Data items
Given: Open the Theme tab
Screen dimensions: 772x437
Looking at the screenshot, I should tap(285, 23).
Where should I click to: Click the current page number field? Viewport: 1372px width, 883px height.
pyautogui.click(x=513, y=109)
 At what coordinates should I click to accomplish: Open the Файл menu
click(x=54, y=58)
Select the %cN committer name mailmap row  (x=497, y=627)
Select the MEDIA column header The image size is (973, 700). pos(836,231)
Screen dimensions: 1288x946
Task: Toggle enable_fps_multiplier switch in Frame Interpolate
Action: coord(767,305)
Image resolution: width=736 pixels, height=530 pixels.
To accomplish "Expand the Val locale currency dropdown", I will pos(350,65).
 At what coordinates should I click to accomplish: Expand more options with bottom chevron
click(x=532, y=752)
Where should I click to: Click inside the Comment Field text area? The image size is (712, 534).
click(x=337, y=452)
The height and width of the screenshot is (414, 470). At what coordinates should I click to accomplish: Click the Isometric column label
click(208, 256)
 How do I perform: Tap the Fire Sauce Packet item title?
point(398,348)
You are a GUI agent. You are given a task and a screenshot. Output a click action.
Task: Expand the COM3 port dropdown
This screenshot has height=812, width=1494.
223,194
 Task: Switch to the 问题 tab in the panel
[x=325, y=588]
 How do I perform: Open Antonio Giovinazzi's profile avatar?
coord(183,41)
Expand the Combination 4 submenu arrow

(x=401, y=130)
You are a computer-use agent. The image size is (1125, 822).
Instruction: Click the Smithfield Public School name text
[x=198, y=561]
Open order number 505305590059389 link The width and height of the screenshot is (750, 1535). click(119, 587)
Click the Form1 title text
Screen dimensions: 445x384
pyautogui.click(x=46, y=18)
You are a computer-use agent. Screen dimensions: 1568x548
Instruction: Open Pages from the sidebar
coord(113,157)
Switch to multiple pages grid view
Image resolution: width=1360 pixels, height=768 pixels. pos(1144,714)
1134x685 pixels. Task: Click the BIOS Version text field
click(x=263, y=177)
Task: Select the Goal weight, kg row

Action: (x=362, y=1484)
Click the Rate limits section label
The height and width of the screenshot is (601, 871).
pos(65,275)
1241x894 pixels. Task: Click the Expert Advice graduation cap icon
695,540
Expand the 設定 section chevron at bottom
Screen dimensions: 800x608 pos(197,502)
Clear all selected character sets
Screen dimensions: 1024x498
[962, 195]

Brief:
Copy out the line holding "Instruction: Click the" along with all lines after it through the end of the entries, exactly and only these.

Solution to the problem:
Instruction: Click the Smithfield Public School name text
[x=198, y=561]
Open order number 505305590059389 link The width and height of the screenshot is (750, 1535). click(119, 587)
Click the Form1 title text
Screen dimensions: 445x384
pyautogui.click(x=46, y=18)
You are a computer-use agent. Screen dimensions: 1568x548
Instruction: Open Pages from the sidebar
coord(113,157)
Switch to multiple pages grid view
Image resolution: width=1360 pixels, height=768 pixels. pos(1144,714)
1134x685 pixels. Task: Click the BIOS Version text field
click(x=263, y=177)
Task: Select the Goal weight, kg row

Action: (x=362, y=1484)
Click the Rate limits section label
The height and width of the screenshot is (601, 871).
pos(65,275)
1241x894 pixels. Task: Click the Expert Advice graduation cap icon
695,540
Expand the 設定 section chevron at bottom
Screen dimensions: 800x608 pos(197,502)
Clear all selected character sets
Screen dimensions: 1024x498
[962, 195]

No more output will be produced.